Task goal | Give the count of lines in the entries below that contain the string "accomplish", and only that count.

[Items from a data source]
•••

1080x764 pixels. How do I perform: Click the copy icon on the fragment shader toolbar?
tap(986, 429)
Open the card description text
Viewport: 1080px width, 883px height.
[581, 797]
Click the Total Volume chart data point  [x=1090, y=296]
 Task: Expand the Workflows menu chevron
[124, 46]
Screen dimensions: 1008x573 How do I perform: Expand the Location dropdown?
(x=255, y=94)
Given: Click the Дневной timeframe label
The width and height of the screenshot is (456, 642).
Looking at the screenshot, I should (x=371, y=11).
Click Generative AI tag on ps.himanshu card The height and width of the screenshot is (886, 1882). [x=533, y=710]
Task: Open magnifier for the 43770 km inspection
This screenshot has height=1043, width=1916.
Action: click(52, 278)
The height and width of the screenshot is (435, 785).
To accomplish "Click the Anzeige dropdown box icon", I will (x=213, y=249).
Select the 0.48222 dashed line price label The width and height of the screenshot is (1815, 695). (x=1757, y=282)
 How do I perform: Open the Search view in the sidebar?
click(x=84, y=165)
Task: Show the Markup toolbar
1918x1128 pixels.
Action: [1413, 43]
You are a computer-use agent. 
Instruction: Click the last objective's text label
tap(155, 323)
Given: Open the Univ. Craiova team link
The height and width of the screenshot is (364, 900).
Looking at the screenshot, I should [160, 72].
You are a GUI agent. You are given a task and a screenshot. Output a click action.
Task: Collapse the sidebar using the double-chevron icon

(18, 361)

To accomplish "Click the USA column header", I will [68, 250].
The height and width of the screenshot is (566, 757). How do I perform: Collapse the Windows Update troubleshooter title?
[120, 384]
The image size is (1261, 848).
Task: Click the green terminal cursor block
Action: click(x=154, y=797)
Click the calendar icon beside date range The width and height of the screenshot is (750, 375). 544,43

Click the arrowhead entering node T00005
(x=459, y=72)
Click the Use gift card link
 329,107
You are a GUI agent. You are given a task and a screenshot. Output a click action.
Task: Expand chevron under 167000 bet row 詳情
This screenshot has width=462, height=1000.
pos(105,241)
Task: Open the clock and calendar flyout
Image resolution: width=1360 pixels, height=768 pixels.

•••

Task answer | 2